Say you have some data that looks like this -

It is hard to see any trends in the data owing to the high degree of variance. A common technique used to get rid of this noise such that patterns are more apparent is referred to as 'curve smoothing'. There are various algorithms available for this and this post will talk about three of them - rolling means, local regressions and smoothing splines.

### Rolling Means

This is the simplest of the smoothing algorithms. The basic premise is
that taking averages tends to reduce the variance in a data set and
thus eliminates extreme values. A rolling mean calculates a value by
taking the average of the last `n`

values. So `n = 10`

would calculate
the value by taking the average of the current value and the previous
9 values. Here's how the original curve looks when the rolling mean algorithm is applied to it.

- n = 10

- n = 20

In R, the `zoo`

package provides a convenient `rollmean`

function that takes the size of the rolling window as parameter.

### Local Regressions

In simple terms, this algorithm calculates the least squares fit for a given set of points chosen using the nearest neighbors algorithm.

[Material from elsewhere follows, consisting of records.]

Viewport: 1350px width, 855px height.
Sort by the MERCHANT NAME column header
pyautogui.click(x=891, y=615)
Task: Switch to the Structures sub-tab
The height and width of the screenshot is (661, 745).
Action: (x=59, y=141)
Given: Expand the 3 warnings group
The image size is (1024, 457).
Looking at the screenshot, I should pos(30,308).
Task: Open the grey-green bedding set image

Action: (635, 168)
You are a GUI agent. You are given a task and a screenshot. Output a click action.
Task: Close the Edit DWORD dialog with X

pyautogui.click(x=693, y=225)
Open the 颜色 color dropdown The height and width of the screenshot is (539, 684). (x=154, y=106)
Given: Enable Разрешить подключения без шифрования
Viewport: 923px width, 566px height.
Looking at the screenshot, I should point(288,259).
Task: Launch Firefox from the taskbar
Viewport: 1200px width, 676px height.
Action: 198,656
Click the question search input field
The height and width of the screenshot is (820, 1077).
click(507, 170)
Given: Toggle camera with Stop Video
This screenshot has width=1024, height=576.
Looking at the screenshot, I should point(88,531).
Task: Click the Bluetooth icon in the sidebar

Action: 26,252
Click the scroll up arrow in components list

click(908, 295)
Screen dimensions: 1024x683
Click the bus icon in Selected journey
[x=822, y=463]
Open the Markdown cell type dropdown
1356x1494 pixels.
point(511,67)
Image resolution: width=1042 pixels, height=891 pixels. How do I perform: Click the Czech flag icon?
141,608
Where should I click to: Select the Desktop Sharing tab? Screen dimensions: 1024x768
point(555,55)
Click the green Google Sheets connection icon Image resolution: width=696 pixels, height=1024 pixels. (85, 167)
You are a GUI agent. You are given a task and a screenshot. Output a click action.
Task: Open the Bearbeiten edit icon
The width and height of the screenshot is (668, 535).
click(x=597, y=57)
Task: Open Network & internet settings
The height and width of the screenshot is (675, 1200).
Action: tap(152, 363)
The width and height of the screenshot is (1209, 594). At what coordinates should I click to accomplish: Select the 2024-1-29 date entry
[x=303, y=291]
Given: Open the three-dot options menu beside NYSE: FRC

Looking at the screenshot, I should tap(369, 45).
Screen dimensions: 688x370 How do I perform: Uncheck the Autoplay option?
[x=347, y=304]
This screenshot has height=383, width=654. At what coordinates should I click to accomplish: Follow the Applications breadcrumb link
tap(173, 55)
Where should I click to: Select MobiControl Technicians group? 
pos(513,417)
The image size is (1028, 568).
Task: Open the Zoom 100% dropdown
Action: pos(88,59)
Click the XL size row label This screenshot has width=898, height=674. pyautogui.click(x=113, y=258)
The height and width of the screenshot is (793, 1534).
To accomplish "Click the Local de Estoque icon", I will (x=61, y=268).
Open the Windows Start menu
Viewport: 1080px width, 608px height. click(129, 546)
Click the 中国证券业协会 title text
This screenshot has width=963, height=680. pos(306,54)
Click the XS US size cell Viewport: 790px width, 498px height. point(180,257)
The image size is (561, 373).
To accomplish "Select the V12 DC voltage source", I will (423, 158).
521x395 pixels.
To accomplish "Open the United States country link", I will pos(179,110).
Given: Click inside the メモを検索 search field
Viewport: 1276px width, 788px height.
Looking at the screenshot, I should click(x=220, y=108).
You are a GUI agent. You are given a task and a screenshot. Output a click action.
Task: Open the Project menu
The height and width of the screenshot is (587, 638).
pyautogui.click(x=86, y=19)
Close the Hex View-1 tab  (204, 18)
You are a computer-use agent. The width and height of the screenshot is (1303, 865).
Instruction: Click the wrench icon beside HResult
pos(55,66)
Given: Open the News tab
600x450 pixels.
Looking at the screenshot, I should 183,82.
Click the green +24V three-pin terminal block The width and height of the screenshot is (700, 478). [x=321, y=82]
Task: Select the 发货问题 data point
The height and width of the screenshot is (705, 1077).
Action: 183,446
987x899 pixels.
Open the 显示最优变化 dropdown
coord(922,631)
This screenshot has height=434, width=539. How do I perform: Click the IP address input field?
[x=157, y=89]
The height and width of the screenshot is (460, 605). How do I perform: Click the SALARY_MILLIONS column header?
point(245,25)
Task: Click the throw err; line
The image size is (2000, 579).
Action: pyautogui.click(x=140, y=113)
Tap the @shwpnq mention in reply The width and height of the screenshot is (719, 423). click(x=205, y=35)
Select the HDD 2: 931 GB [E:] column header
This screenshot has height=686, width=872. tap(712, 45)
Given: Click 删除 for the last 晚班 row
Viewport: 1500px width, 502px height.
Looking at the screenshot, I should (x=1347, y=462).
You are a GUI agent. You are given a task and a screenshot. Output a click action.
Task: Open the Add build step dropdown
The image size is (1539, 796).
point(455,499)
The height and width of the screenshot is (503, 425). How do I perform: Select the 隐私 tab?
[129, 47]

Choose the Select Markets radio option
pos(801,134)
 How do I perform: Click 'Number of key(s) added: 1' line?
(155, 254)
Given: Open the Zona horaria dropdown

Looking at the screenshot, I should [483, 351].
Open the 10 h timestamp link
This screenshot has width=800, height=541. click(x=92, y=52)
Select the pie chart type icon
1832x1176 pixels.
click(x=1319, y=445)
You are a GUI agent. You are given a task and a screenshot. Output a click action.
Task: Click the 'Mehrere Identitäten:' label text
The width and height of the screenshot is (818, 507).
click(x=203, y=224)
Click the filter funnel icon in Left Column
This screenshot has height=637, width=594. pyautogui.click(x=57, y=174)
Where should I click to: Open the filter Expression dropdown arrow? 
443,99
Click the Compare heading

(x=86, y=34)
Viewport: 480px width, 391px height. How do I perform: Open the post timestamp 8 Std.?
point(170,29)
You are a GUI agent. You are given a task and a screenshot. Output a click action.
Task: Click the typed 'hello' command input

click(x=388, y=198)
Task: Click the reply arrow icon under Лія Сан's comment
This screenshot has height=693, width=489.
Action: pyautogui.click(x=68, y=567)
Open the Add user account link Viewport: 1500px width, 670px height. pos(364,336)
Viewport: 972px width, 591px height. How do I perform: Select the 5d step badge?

The number of data points is controlled by the `⍶`

parameter. It is also referred to as `loess`

for brevity. Here's how the original curve looks when the local regression algorithm is applied to it.

- ⍶ = 0.1

- ⍶ = 0.6

In R, the `loess`

function in the `base`

package provides a good implementation. The `span`

parameter controls the `⍶`

value. Note that you need to feed the model generated by the `loess`

function to `predict`

to get the resulting `y`

values.

### Smoothing Splines

This algorthm uses the properties of a spline function to calculate the smooth curve. The algorithm is iterative in nature and is controlled by the `λ`

parameter. Here's how the original curve looks when the smoothing spline algorithm is applied to it.

- λ = 0.1

- λ = 0.6

In R, the `smooth.spline`

function in the `base`

package provides a good implementation. The `spar`

parameter controls the `λ`

value.

Of course, there are many more ways you could smooth the data and I would encourage you to find the one that makes the most sense for the problem domain you are working in.